*Problem to work on:* From the first line to the last, write out the records below exactly as they appear.

*Data extracts:*
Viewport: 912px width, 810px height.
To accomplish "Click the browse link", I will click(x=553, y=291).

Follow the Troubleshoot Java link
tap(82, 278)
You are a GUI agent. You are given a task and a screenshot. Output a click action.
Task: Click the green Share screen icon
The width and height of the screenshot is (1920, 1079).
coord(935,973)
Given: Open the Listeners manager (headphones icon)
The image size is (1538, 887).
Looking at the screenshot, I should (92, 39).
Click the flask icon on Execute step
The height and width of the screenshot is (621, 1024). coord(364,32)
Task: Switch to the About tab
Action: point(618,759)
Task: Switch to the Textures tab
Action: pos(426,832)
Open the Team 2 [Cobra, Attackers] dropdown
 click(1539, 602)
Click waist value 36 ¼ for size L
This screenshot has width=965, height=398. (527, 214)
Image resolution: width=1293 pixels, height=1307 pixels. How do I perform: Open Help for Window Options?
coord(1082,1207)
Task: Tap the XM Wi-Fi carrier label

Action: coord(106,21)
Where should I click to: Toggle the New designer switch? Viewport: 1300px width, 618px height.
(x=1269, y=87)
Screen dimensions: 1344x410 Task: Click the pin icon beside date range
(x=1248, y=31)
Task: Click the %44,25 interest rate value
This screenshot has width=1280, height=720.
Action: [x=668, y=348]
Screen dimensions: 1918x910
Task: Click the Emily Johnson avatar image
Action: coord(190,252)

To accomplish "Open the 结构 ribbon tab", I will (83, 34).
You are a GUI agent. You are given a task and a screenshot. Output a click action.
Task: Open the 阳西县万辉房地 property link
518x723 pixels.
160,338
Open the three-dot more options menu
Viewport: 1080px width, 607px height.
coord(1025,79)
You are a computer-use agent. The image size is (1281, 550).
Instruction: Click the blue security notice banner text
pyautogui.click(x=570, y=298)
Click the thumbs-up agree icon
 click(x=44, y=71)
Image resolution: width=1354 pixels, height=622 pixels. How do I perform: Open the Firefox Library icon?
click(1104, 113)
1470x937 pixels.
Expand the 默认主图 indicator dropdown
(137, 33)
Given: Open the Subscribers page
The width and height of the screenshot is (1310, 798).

*Solved problem:*
Viewport: 912px width, 810px height.
To accomplish "Click the browse link", I will click(x=553, y=291).

Follow the Troubleshoot Java link
tap(82, 278)
You are a GUI agent. You are given a task and a screenshot. Output a click action.
Task: Click the green Share screen icon
The width and height of the screenshot is (1920, 1079).
coord(935,973)
Given: Open the Listeners manager (headphones icon)
The image size is (1538, 887).
Looking at the screenshot, I should (92, 39).
Click the flask icon on Execute step
The height and width of the screenshot is (621, 1024). coord(364,32)
Task: Switch to the About tab
Action: point(618,759)
Task: Switch to the Textures tab
Action: pos(426,832)
Open the Team 2 [Cobra, Attackers] dropdown
 click(1539, 602)
Click waist value 36 ¼ for size L
This screenshot has width=965, height=398. (527, 214)
Image resolution: width=1293 pixels, height=1307 pixels. How do I perform: Open Help for Window Options?
coord(1082,1207)
Task: Tap the XM Wi-Fi carrier label

Action: coord(106,21)
Where should I click to: Toggle the New designer switch? Viewport: 1300px width, 618px height.
(x=1269, y=87)
Screen dimensions: 1344x410 Task: Click the pin icon beside date range
(x=1248, y=31)
Task: Click the %44,25 interest rate value
This screenshot has width=1280, height=720.
Action: [x=668, y=348]
Screen dimensions: 1918x910
Task: Click the Emily Johnson avatar image
Action: coord(190,252)

To accomplish "Open the 结构 ribbon tab", I will (83, 34).
You are a GUI agent. You are given a task and a screenshot. Output a click action.
Task: Open the 阳西县万辉房地 property link
518x723 pixels.
160,338
Open the three-dot more options menu
Viewport: 1080px width, 607px height.
coord(1025,79)
You are a computer-use agent. The image size is (1281, 550).
Instruction: Click the blue security notice banner text
pyautogui.click(x=570, y=298)
Click the thumbs-up agree icon
 click(x=44, y=71)
Image resolution: width=1354 pixels, height=622 pixels. How do I perform: Open the Firefox Library icon?
click(1104, 113)
1470x937 pixels.
Expand the 默认主图 indicator dropdown
(137, 33)
Given: Open the Subscribers page
The width and height of the screenshot is (1310, 798).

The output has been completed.